What needs to be done:
Retype the material from the line that contains "You are a computer-use agent. Screen" through the line that contains "click(x=400, y=52)", including both of those lines, and leave the pictures out of your answer.

··· Data to process ···

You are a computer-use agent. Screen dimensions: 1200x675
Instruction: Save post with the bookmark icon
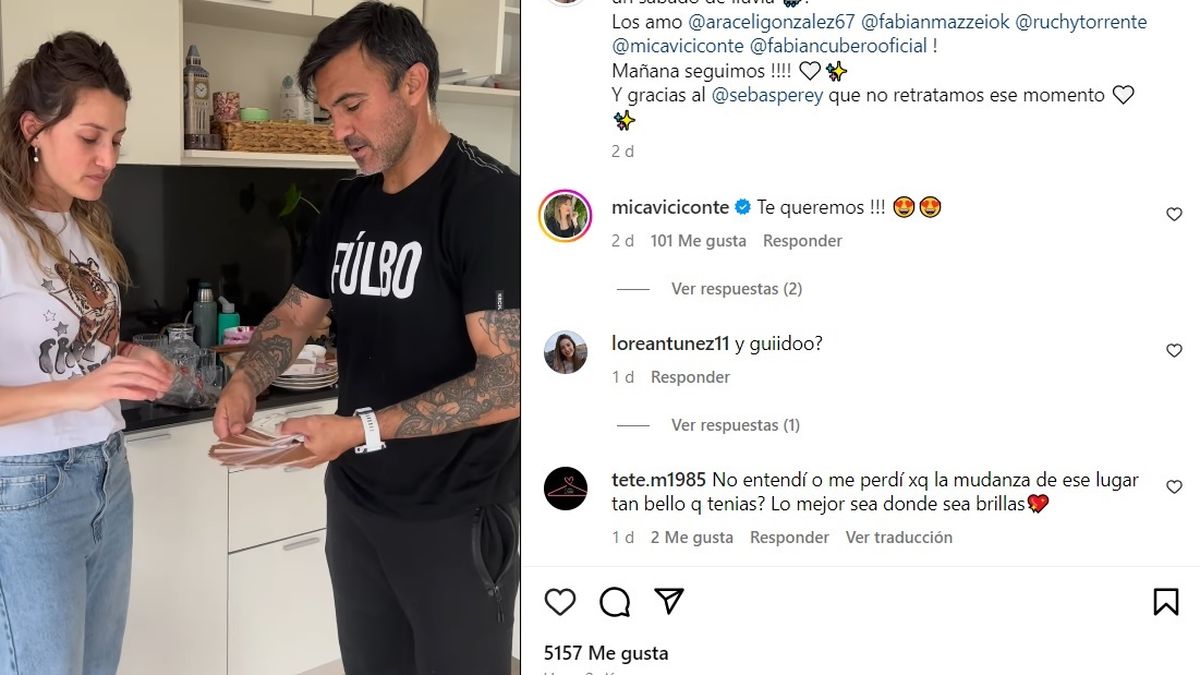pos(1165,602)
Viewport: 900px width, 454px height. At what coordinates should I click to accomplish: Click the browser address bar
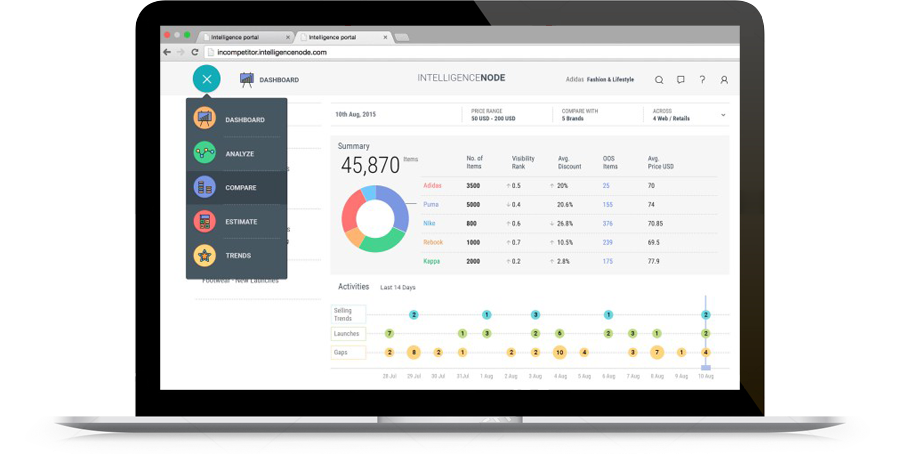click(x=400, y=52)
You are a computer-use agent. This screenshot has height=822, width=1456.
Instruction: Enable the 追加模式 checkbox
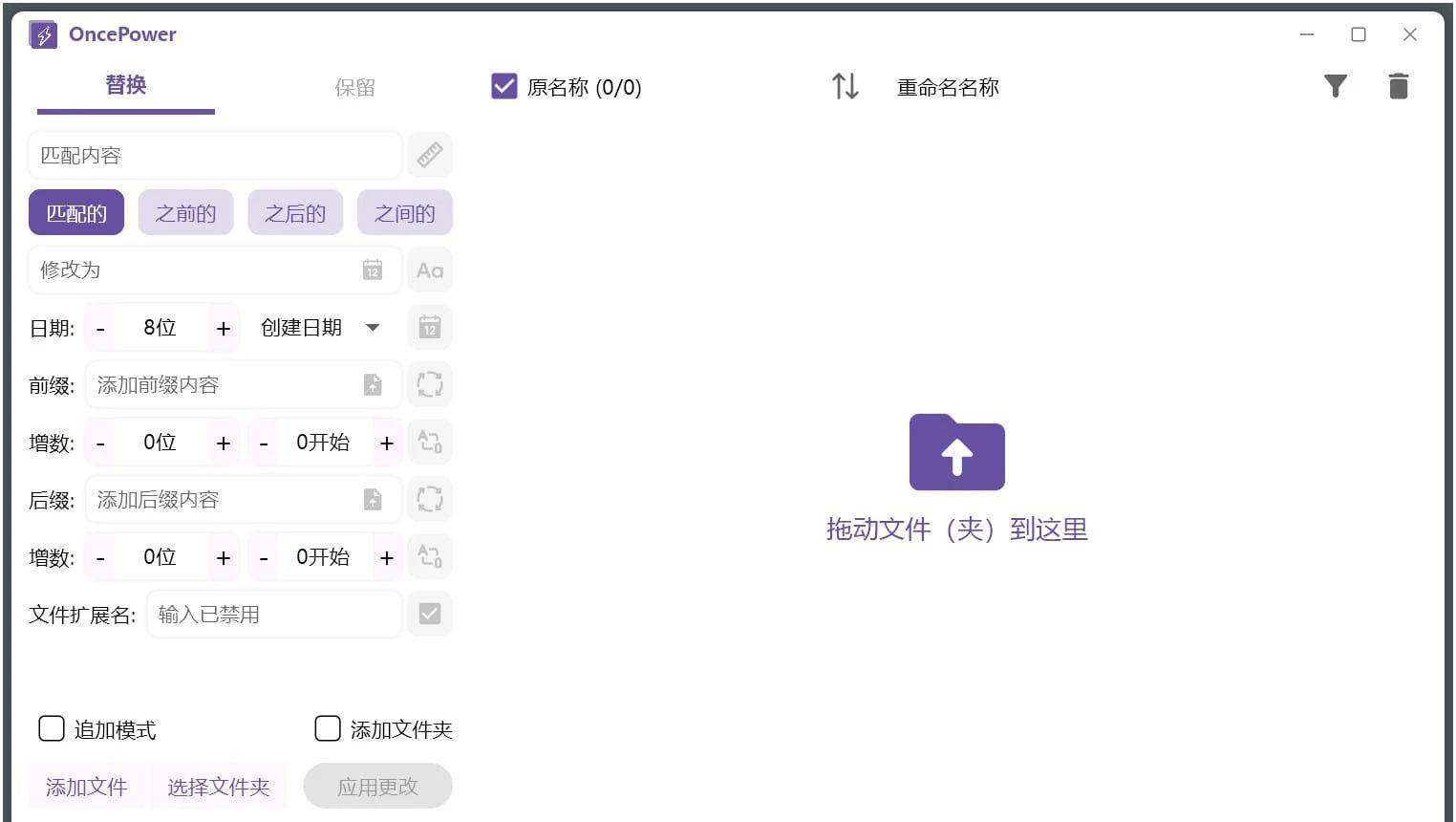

···
··· Data to process ···

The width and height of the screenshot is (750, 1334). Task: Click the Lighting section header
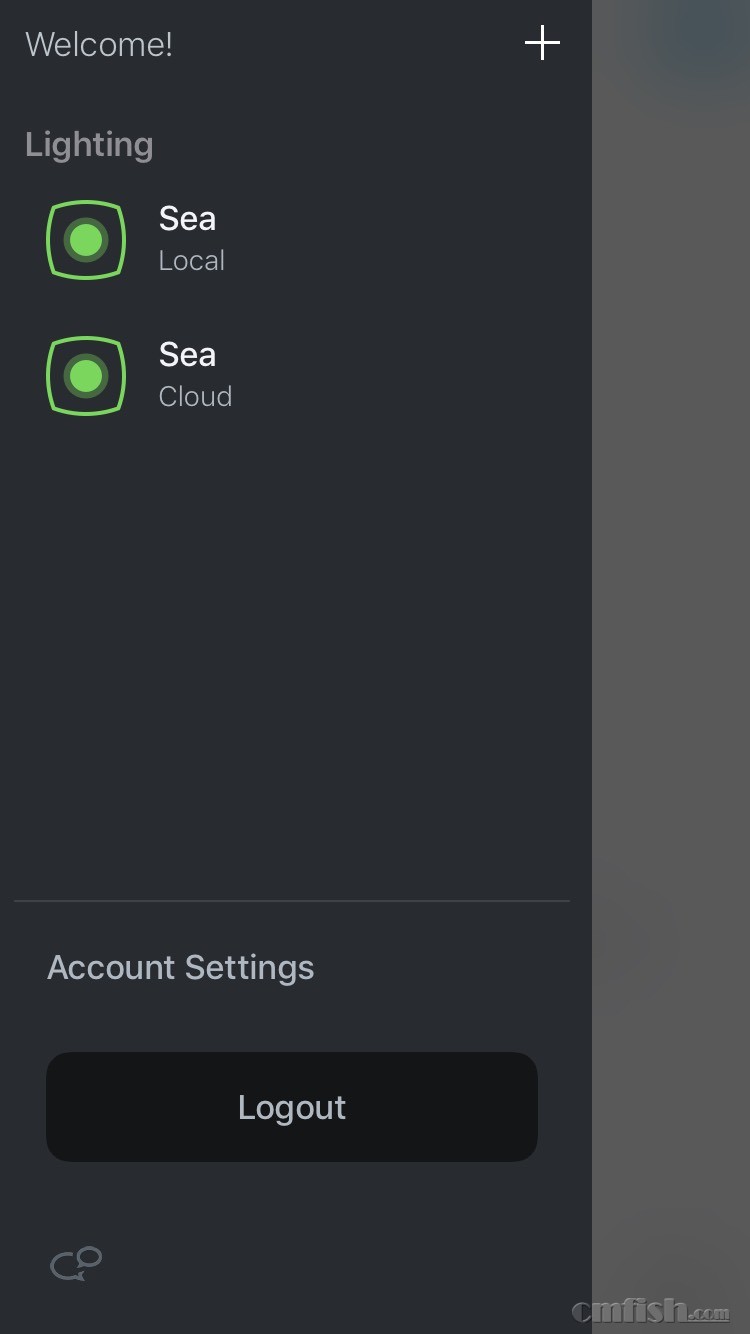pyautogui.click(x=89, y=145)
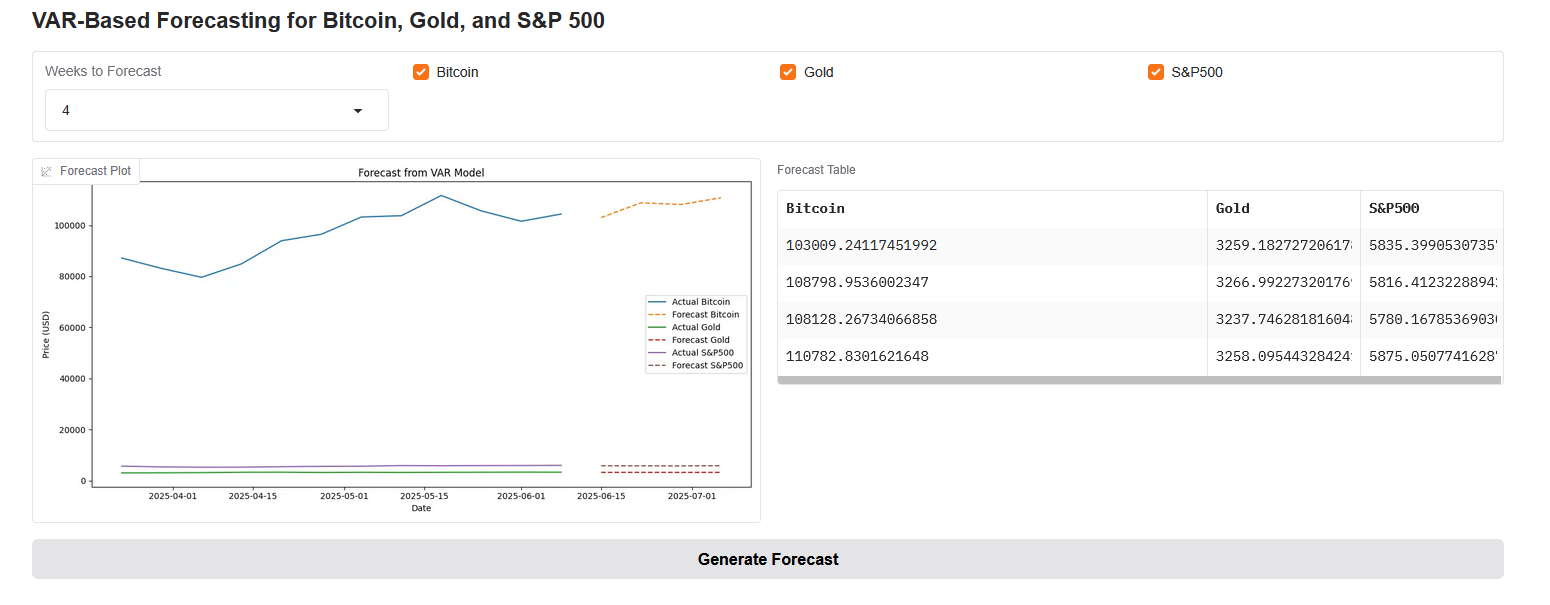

···

Right answer:
You are a computer-use agent. Screen dimensions: 1200x675
Instruction: Save post with the bookmark icon
pos(1165,602)
Viewport: 900px width, 454px height. At what coordinates should I click to accomplish: Click the browser address bar
click(x=400, y=52)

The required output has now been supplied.